S 460.50 Enterprise corruption; prosecution.
  1. Subject to the provisions of section 460.60 of this article, a
charge of enterprise corruption may be prosecuted by: (a) the district
attorney of any county with jurisdiction over the offense pursuant to
section 460.40 of this article; (b) the deputy attorney general in
charge of the statewide organized crime task force when authorized by
subdivision seven of section seventy-a of the executive law; or (c) the
attorney general when he is otherwise authorized by law to prosecute
each of the criminal acts specifically included in the pattern of
criminal activity alleged in the enterprise corruption charge.
  2. For purposes of paragraph (c) of subdivision one of this section, a
criminal act or an offense is specifically included in a pattern of
criminal activity when the count of the accusatory instrument charging a
person with enterprise corruption alleges a pattern of criminal activity
and the act is alleged to be a criminal act within the pattern of
criminal activity.

S 460.60 Enterprise corruption; consent to prosecute.
  1. For purposes of this section, when a grand jury proceeding concerns
a possible charge of enterprise corruption, or when an accusatory
instrument includes a count charging a person with enterprise
corruption, the affected district attorneys are the district attorneys
otherwise empowered to prosecute any of the underlying acts of criminal
activity in a county with jurisdiction over the offense of enterprise
corruption pursuant to section 460.40 of this article, in which:
  (a) there has been substantial and significant activity by the
particular enterprise; or
  (b) conduct occurred constituting a criminal act specifically included
in the pattern of criminal activity charged in the accusatory instrument
and not previously prosecuted; or
  (c) the particular enterprise has its principal place of business.
  2. A grand jury proceeding concerning a possible charge of enterprise
corruption may be instituted only with the consent of the affected
district attorneys. Should the possibility of such a charge develop
after a grand jury proceeding has been instituted, the consent of the
affected district attorneys shall be sought as soon as is practical, and
an indictment charging a person with enterprise corruption may not be
voted upon by the grand jury without such consent.
  3. A person may be charged in an accusatory instrument with enterprise
corruption only with the consent of the affected district attorneys.
When it is impractical to obtain the consent specified in subdivision
two of this section prior to the filing of the accusatory instrument,
then that consent must be secured within twenty days thereafter.
  4. When the prosecutor is the deputy attorney general in charge of the
statewide organized crime task force, the consent required by
subdivisions two and three of this section shall be in addition to that
required by subdivision seven of section seventy-a of the executive law.

▶ **Record extracts**
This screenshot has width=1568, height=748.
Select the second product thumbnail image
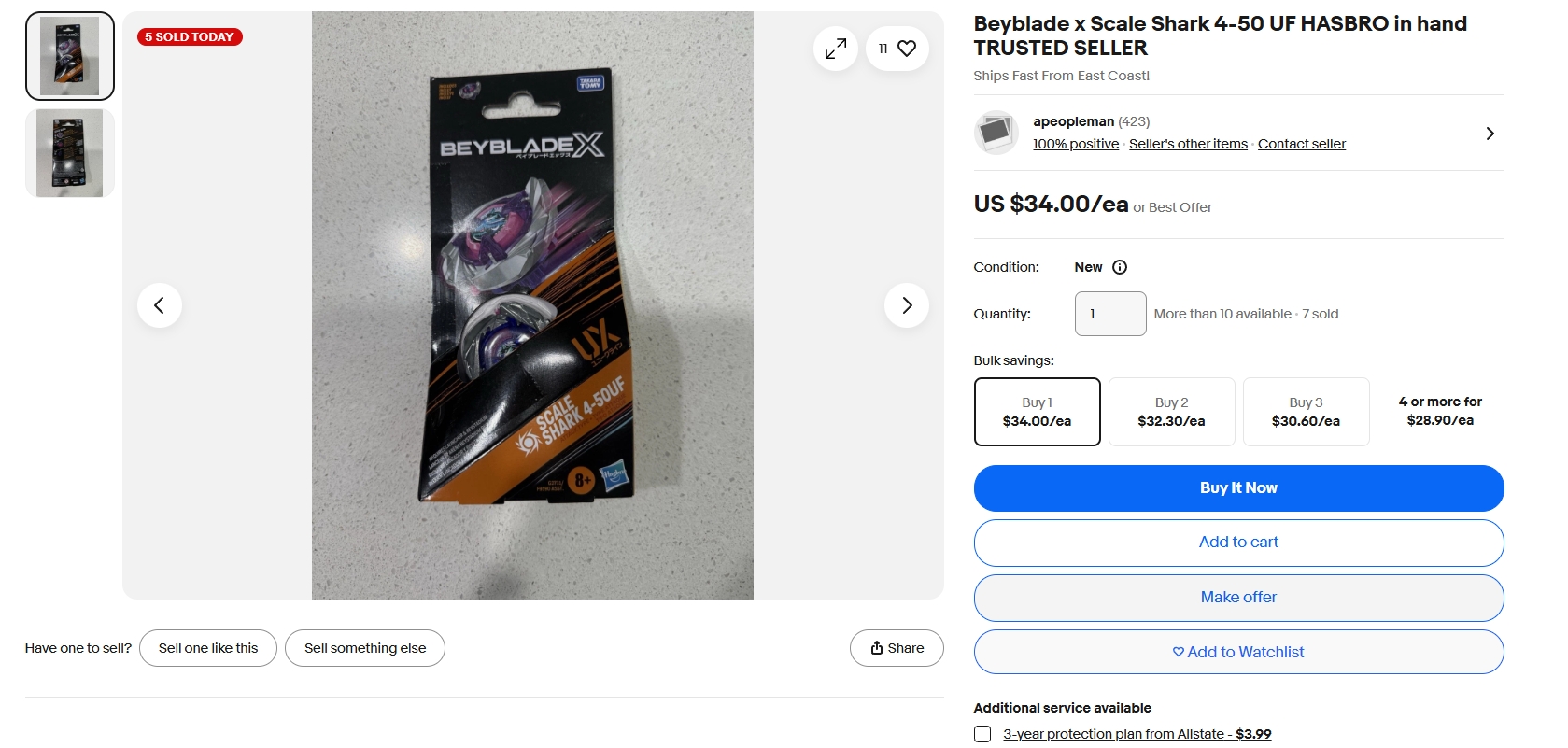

---

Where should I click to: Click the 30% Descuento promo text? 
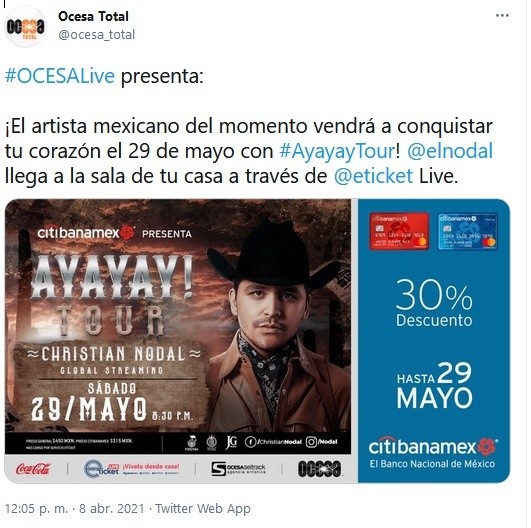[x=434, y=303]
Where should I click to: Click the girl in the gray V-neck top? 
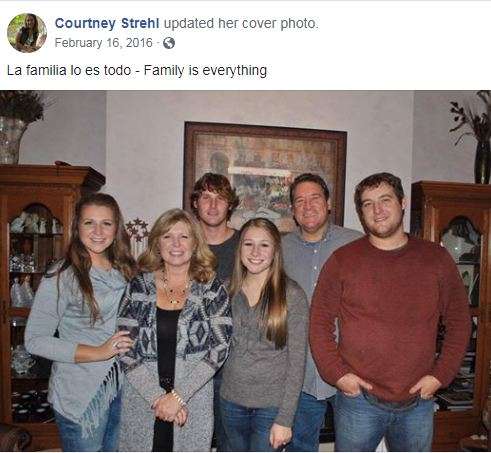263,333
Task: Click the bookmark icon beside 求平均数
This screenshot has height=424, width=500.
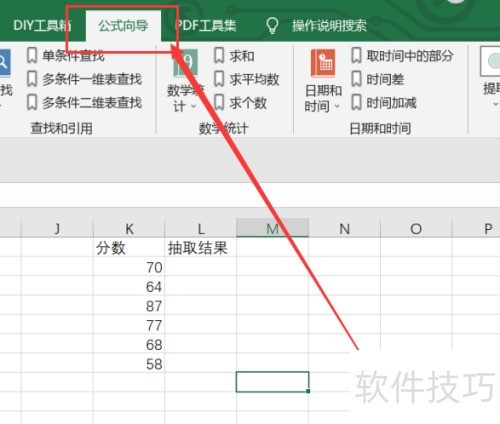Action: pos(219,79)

...

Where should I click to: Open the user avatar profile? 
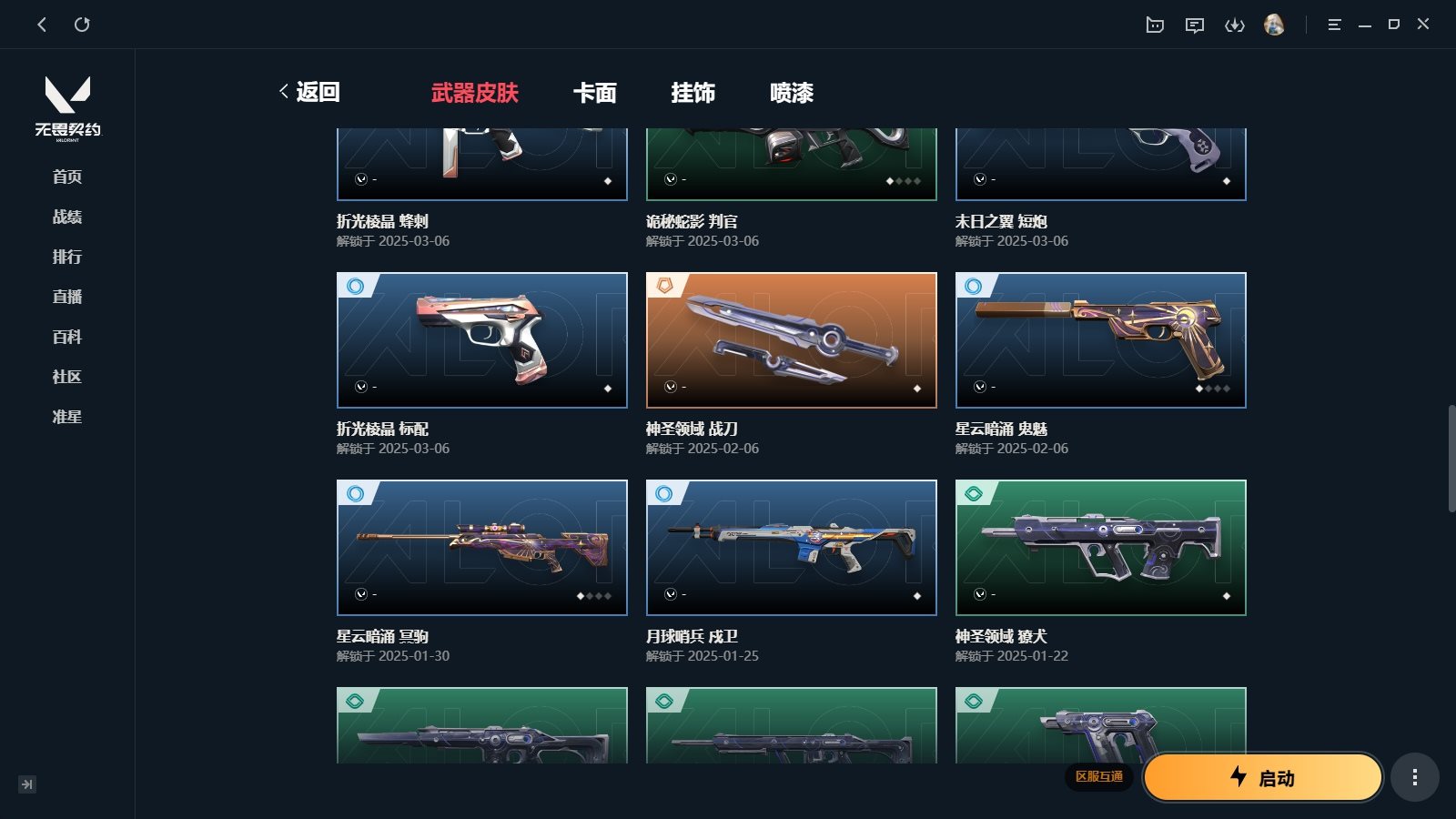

▶ **Requests**
• 1. Translate this sentence from the enterprise corruption statute into Spanish: "A person may be charged in an accusatory instrument with enterprise corruption only with the consent of the affected district attorneys."
• 2. Reproduce the enterprise corruption statute between "When it is impractical" and "twenty days thereafter.", inclusive.

▶ **Task solutions**
• 1. Una persona puede ser acusada de corrupción empresarial en un instrumento acusatorio únicamente con el consentimiento de los fiscales de distrito afectados.

• 2.
When it is impractical to obtain the consent specified in subdivision
two of this section prior to the filing of the accusatory instrument,
then that consent must be secured within twenty days thereafter.